# what age to let pup go down and up stairs



## shadowtracker

Hi Everyone, I have read that you should'nt allow a pup to climb stairs when their young.I have an 11 week old long coat GSD,and since I brought him home I've carried him down and up the stairs everytime he needs to go out.I can understand the impact on his hips going down,but what about climbing up? Would'nt climbing up strengthen his hip muscle's?At what age will I beable to allow him to use the stairs on his own? He is growing quick and it won't be long before he'll be to big to carry
Thanks Shadowtracker


----------



## LissG

i had my GSD since he was 6 1/2 weeks old. he couldn't figure out stairs and they were too big for him lol i tried to coax him up and down but he was too scared so i carried him up and down. he eventually got more comfortable with it and did it on his own a little at a time. it's a general rule of thumb not to let them climb stairs if you're not watching them cause they can fall or trip and hurt themselves, but if you're right there i don't think it's an issue  he's now a little over 7 months old and his hips/elbows are in great condition.


----------



## shaner

I let my 3 month old GSD go up the stairs on his own, although I stand behind him to make sure he doesn't barrel roll back down. He's pretty comfortable going up. I carry him down for the most part, although every now and then he'll go down them very slowly so I let him. 

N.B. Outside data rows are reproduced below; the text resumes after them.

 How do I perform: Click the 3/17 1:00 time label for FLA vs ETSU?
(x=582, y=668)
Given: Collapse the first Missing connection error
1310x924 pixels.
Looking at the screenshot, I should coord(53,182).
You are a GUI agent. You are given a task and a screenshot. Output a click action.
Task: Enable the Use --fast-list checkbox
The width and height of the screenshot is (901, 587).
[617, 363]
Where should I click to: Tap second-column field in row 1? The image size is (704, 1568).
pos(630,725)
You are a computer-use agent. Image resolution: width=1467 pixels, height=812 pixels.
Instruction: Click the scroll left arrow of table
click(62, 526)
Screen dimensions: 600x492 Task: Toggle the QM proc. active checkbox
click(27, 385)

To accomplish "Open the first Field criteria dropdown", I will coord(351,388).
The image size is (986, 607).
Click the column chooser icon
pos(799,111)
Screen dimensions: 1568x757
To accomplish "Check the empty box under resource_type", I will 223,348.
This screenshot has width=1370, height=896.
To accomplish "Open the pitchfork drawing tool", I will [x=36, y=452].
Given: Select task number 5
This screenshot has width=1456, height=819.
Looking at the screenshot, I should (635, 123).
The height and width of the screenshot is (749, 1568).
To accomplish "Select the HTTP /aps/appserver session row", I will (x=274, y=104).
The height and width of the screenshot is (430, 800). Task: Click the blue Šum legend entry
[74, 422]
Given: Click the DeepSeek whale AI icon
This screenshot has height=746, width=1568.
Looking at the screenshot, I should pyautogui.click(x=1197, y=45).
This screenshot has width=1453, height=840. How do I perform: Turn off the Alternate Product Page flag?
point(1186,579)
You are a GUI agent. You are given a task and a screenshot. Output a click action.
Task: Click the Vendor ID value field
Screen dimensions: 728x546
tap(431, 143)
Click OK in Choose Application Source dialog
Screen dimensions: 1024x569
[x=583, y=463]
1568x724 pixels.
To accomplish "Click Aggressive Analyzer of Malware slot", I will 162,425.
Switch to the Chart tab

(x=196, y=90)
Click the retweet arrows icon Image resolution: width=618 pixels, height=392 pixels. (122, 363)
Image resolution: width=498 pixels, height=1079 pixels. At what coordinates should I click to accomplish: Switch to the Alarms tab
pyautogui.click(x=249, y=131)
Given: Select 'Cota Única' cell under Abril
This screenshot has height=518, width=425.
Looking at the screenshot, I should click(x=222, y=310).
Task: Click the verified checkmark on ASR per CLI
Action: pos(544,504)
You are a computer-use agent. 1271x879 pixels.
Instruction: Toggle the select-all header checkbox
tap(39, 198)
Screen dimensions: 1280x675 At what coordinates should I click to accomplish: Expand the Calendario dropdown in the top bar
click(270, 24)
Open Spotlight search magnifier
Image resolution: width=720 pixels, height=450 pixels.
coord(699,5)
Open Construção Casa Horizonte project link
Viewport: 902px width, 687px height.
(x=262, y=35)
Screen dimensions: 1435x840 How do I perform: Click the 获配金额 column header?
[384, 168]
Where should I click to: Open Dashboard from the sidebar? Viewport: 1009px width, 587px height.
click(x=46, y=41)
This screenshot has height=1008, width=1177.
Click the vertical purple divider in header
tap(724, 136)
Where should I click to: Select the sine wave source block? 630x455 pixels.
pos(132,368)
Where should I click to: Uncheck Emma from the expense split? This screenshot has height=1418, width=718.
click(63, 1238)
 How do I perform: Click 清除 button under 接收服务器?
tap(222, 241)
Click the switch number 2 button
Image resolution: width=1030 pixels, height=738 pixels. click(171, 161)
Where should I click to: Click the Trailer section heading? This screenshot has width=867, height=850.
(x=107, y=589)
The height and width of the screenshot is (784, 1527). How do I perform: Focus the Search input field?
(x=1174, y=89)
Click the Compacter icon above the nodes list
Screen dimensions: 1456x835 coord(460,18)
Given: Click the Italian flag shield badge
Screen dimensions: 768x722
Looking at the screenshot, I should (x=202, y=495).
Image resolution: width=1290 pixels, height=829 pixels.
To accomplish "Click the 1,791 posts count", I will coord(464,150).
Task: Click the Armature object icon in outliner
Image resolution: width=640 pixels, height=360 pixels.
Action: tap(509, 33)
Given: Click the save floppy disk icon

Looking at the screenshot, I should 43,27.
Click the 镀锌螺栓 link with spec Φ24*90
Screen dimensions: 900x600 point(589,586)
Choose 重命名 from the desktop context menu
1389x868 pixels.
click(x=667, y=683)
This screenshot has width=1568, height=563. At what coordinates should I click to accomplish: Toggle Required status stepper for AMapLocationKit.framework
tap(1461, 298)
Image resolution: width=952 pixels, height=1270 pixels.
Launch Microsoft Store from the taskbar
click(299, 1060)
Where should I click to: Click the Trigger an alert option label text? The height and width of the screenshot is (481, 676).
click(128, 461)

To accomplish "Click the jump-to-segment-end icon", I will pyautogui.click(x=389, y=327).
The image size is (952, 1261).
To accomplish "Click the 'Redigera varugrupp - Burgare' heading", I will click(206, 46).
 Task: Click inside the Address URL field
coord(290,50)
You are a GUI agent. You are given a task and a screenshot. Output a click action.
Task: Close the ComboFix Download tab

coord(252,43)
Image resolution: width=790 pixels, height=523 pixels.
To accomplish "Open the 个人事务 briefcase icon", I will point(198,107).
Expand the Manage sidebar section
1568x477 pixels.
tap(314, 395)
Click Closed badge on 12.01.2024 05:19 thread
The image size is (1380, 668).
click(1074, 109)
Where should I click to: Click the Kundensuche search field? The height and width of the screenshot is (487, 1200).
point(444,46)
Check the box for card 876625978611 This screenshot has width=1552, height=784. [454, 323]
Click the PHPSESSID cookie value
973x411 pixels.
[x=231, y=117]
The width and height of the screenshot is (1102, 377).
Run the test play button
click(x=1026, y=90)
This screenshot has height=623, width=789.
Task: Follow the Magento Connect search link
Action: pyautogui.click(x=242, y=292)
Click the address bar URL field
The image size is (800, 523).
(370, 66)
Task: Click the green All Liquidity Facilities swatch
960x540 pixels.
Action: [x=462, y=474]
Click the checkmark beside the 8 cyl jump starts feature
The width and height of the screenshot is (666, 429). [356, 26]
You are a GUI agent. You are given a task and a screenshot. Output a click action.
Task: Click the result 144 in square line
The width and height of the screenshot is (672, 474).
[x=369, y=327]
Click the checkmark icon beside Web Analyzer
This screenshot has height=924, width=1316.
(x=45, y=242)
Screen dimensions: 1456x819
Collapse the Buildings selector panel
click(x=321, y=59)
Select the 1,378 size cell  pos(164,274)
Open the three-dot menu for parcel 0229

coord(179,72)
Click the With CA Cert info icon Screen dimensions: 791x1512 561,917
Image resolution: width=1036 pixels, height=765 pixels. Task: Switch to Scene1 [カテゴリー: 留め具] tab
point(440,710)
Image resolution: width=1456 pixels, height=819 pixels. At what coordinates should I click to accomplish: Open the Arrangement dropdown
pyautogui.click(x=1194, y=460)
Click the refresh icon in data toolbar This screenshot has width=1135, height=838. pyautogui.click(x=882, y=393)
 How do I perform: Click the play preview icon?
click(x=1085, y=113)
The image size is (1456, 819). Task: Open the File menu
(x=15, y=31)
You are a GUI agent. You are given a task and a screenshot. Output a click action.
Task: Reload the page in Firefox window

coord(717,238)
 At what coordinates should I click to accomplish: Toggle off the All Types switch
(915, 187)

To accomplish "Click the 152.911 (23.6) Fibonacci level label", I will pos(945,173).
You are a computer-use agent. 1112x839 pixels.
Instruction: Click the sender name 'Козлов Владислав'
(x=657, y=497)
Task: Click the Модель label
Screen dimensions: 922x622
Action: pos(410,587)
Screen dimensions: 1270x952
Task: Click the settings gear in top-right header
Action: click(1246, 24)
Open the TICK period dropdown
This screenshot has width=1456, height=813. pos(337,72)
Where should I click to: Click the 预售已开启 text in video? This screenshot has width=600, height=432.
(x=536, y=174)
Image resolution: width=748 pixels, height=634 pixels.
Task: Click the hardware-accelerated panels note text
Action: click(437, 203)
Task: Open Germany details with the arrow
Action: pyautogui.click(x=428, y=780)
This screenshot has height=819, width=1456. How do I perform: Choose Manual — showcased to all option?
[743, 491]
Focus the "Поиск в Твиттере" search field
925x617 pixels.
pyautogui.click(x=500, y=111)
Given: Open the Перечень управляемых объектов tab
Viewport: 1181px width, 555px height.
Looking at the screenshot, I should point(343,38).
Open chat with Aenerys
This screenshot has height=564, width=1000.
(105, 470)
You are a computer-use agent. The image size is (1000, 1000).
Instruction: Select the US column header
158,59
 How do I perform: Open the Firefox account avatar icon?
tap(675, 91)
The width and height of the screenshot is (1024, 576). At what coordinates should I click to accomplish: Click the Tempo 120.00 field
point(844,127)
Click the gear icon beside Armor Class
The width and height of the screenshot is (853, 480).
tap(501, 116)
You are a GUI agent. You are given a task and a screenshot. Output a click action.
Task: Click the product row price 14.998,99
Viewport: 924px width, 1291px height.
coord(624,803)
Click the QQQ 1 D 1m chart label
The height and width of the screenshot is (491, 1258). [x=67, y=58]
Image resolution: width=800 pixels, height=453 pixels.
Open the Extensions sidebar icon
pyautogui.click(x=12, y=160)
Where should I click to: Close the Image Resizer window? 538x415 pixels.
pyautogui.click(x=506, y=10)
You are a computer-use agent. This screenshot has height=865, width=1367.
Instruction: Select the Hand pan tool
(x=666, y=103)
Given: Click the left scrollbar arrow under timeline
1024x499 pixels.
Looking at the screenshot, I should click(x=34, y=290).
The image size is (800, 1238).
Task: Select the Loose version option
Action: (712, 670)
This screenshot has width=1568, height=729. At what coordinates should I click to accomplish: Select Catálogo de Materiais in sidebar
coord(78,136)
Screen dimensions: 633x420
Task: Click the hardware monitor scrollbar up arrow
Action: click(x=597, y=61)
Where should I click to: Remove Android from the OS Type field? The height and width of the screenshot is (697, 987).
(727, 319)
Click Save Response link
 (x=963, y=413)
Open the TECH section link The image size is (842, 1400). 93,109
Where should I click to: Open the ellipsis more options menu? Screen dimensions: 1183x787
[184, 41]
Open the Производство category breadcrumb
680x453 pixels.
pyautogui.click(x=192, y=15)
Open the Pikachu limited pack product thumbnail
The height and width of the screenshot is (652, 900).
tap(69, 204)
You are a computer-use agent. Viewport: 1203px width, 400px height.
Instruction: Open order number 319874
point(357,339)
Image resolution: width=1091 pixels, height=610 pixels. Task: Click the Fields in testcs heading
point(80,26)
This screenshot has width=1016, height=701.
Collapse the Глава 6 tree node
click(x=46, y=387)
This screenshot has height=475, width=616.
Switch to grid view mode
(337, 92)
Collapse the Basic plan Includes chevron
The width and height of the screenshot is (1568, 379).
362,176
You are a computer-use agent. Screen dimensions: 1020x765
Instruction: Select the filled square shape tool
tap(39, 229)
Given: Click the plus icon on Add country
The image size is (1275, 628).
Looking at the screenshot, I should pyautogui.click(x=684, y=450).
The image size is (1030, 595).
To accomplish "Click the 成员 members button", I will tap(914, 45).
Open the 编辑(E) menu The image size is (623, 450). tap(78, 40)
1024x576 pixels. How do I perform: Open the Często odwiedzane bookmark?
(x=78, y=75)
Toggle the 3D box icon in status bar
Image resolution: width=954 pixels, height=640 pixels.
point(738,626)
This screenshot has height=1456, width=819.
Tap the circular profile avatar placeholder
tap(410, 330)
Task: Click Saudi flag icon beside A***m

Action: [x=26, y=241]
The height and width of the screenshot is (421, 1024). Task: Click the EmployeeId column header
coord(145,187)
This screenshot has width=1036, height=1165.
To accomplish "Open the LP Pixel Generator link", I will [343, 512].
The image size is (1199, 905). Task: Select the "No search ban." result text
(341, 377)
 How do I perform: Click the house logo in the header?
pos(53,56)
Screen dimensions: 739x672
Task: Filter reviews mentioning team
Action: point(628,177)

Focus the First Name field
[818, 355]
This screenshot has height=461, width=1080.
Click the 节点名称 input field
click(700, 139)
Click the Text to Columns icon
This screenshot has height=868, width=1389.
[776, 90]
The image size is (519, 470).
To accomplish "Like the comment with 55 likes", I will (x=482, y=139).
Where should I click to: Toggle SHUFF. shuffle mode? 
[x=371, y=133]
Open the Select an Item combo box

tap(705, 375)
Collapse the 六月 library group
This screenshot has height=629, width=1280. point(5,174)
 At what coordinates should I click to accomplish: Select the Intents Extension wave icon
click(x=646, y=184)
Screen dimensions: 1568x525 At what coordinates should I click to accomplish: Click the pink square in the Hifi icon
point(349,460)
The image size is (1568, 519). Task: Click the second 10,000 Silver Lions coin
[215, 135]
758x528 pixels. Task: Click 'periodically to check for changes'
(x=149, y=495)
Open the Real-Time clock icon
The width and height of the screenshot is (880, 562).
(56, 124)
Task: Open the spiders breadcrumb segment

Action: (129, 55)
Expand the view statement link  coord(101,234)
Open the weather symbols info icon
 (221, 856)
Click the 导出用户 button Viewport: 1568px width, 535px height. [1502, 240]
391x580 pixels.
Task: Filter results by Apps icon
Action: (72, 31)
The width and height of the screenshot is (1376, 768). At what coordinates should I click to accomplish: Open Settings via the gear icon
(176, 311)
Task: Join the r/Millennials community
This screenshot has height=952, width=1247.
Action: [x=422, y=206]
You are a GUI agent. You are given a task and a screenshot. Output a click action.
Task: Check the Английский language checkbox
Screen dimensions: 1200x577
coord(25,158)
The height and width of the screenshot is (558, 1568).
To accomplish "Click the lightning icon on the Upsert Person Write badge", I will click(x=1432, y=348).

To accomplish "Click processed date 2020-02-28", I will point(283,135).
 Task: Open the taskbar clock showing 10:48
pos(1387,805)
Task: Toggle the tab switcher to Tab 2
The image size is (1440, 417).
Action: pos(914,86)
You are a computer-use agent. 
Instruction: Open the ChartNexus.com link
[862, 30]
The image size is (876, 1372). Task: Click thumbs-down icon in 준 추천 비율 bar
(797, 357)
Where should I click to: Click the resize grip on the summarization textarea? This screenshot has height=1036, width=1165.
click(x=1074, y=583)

The issue with stairs is that their legs are too short to properly go down them, so what the puppies will do is plant both front legs on each stair while going down. They can't do one leg at a time. When they plant their legs on each stair, it's a hard impact. Sometimes my pup will go down slowly and will attempt to do one leg at a time, or he'll kind of go sideways down the stairs. It's usually only if he's tired that he does that. I will let him do it that way. If he's wide awake, he'll attempt to fly down them by hopping from stair to stair and planting his front legs. I don't let him do that and I carry him down.


----------



## kitmcd

I didn't let mine go up and down stairs routinely until she was a little over 4 months. There is one step to go down out of our door and that she did from very young. I don't know what the definitive answer is, like you, I had just read some things and decided to play it safe.

That said, I don't have a whole flight of stairs to do in order for her to go out and potty....not sure I would have carried her along as I did if I had to deal with that


----------



## carmspack

I don't prevent my dogs from using stairs. 
I don't carry dogs up or down the stairs.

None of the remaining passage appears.